Awalnya, pemerintah DKI hendak mematenkan dua lokasi tersebut. Namun, dengan alasan kepentingan ekonomi para pedagang, pemerintah memutuskan mengembalikan mereka ke trotoar Kramat Raya. Jumlahnya, 28 pelapak, sama dengan sebelum pemugaran. "Jadi, tidak ada PKL baru," ujar Irwandi.
Berdasarkan pantauan Tempo, trotoar Jalan Kramat Raya yang terbentang dari Simpang Senen hingga Jalan Kramat Soka memiliki lebar sekitar 8 meter, lebih luas dari lokasi lain di ruas yang sama. Pada sisi yang berlawanan dengan jalan raya, dengan lebar trotoar sekitar 2,5 meter, ada pemasangan ubin atau tegel berpola khusus yang tampak sebagai pembeda dua wilayah di jalur pedestrian tersebut.
Menurut Irwandi, setiap PKL akan menempati lokasi khusus di trotoar dengan luas 2,5 x 5 meter. Pejalan kaki, dia melanjutkan, akan tetap lega karena memiliki ruang selebar 5,5 meter untuk berlalu lalang. "Trotoar yang diberikan kepada PKL hanya yang lebarnya 8 meter. Titik lain lebarnya 5 sampai 5,5 meter," ujar dia.

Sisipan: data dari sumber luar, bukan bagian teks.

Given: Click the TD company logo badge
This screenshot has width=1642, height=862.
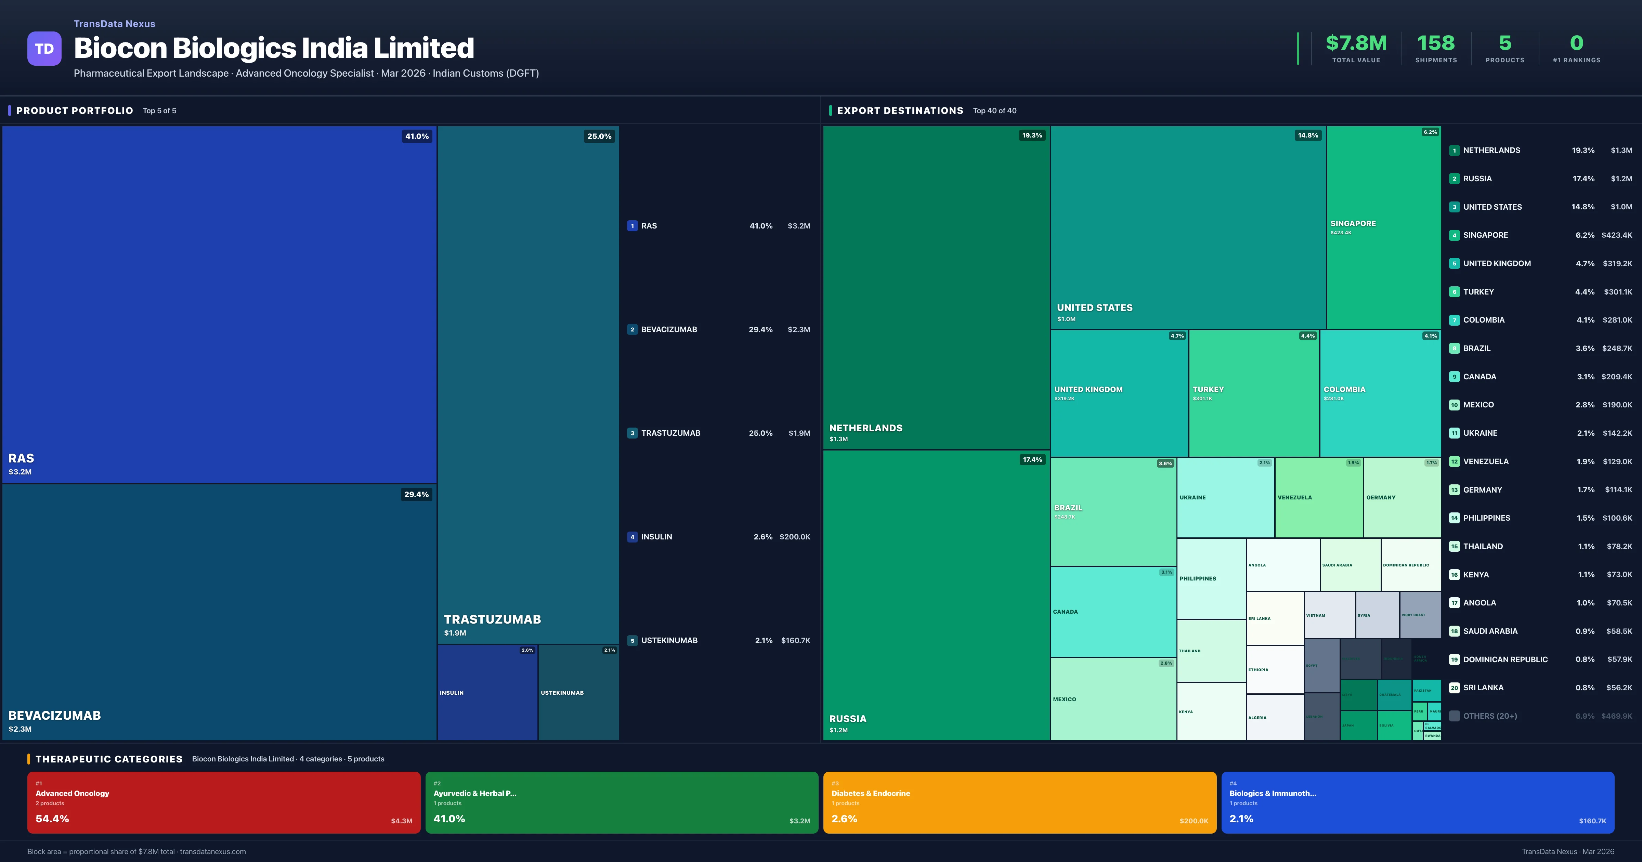Looking at the screenshot, I should (44, 48).
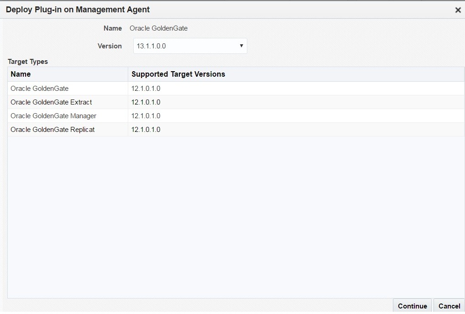
Task: Select the Oracle GoldenGate Extract row
Action: tap(51, 102)
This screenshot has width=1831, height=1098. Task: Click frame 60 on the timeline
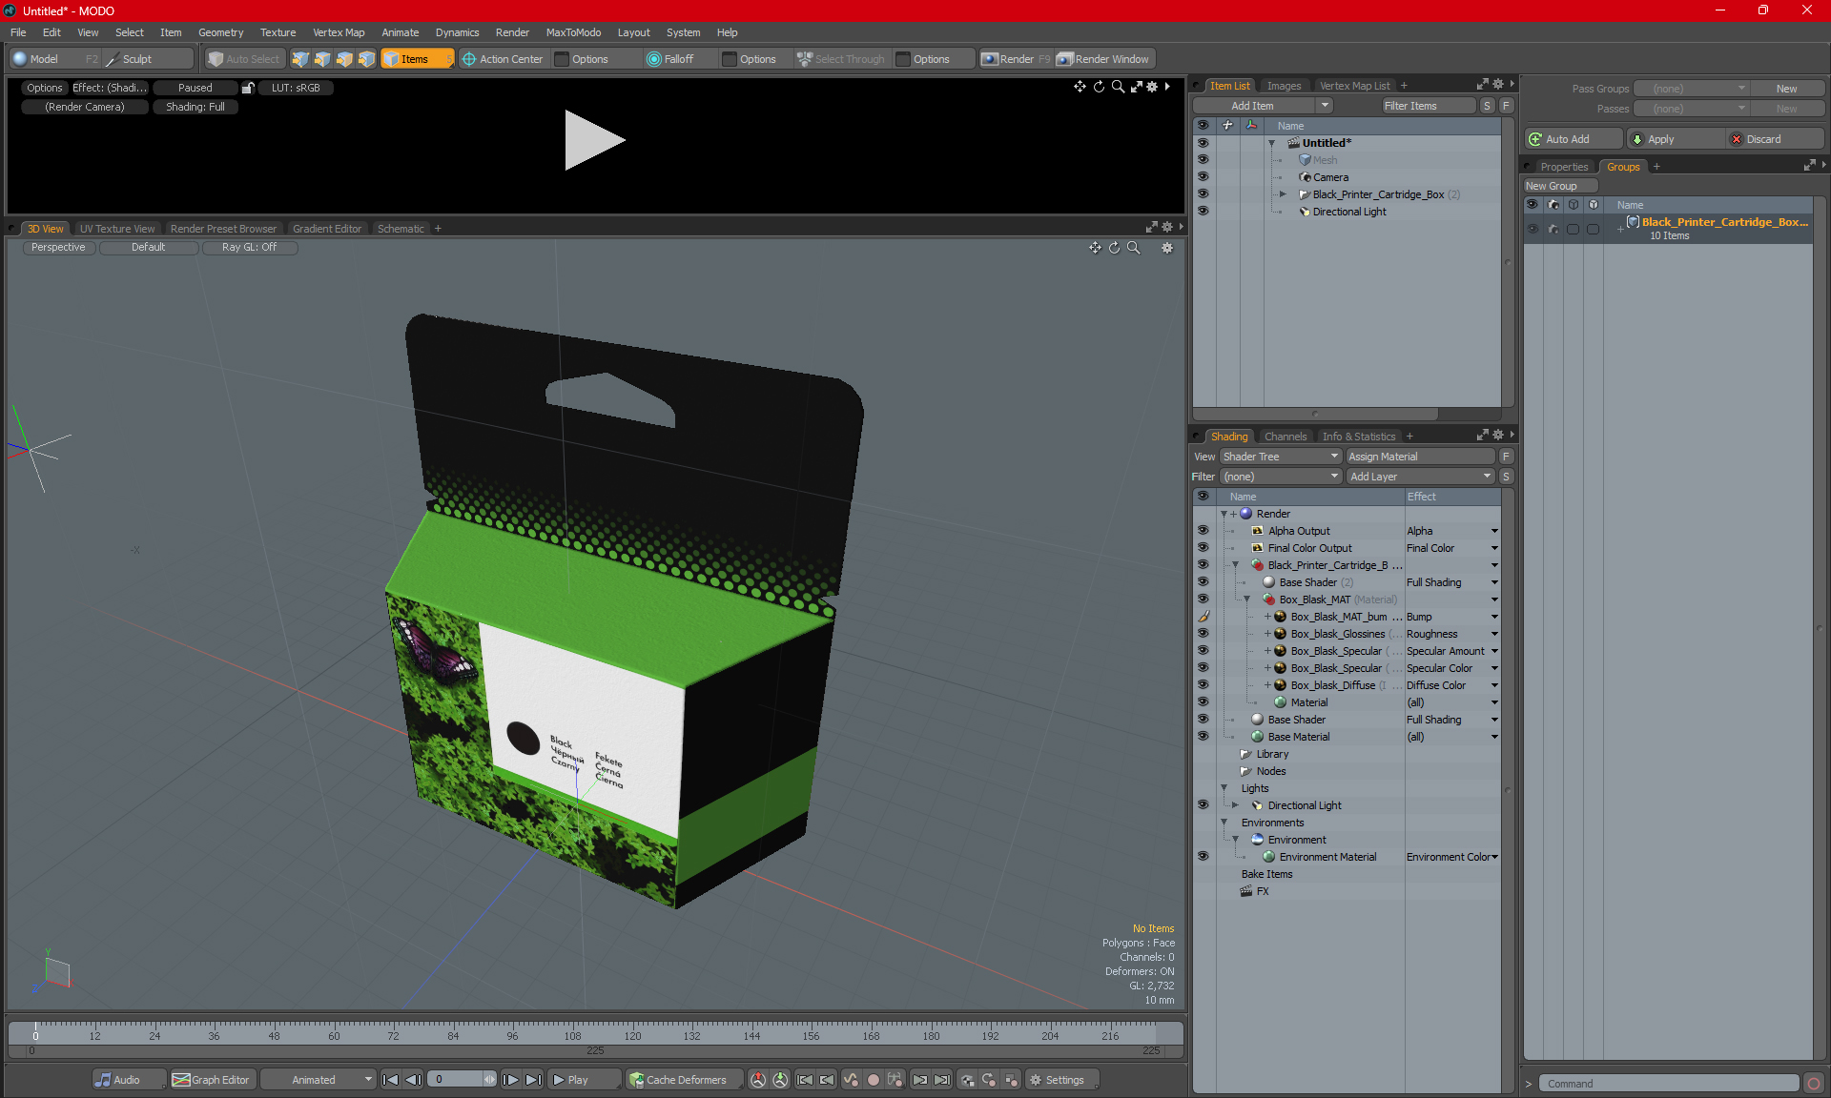tap(334, 1031)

Pemerintah Jakarta Pusat menggandeng produsen Teh Botol, PT Sinar Sosro, untuk mendesain dan membangun lapak baru nasi kapau. Rancang bangunnya, Irwandi melanjutkan, akan mengombinasikan adat Minang dan Betawi. "Dibangun semipermanen juga. Sama seperti sebelumnya. Bisa dicopot," kata dia.
Saleh, pedagang nasi kapau, mengatakan belum mengetahui rencana pemerintah mengembalikan mereka ke trotoar. Dia mengatakan semua pemilik lapau sangat ingin kembali ke tempat semula. Di tempat relokasi, dia melanjutkan, jumlah pembeli berkurang jauh. "Kalau memang mau dikembalikan, ya, secepatnya. Di sana, kami lebih untung," ujar Saleh.
Andrian Nova, pelanggan, tidak terlalu memusingkan soal lokasi. Dia mengatakan penikmat nasi padang datang ke sana karena faktor harga dan kekhasan rasa. Pria berusia 28 tahun ini berharap pemerintah menyediakan lahan parkir pelanggan setelah memindahkan pedagang ke lokasi semula. "Tempat ini (lahan Dinas PUPR) bisa jadi parkiran," katanya.
Harapan itu sepertinya tidak akan terwujud. Menurut Irwandi, pemerintah tidak menyediakan tempat parkir karena revitalisasi jalur pedestrian bukan ditujukan untuk kepentingan pengendara. "Pedagang kaki lima itu sarana pelengkap pejalan kaki," ujar dia.
Ada juga warga yang keberatan. Risda, 30 tahun, mengatakan selama lapau nasi itu dipindahkan, pejalan kaki menikmati betul kelapangan jalur pedestrian, seperti yang dia rasakan saban hari antara kantornya di Kramat Raya dan halte Transjakarta Central Senen. Selain porsi pejalan kaki yang diskupesi, Risda khawatir awal tingkat kebersihan di lokasi itu terganggu. "Sekarang sudah enak, lebar dan bersih," ujarnya.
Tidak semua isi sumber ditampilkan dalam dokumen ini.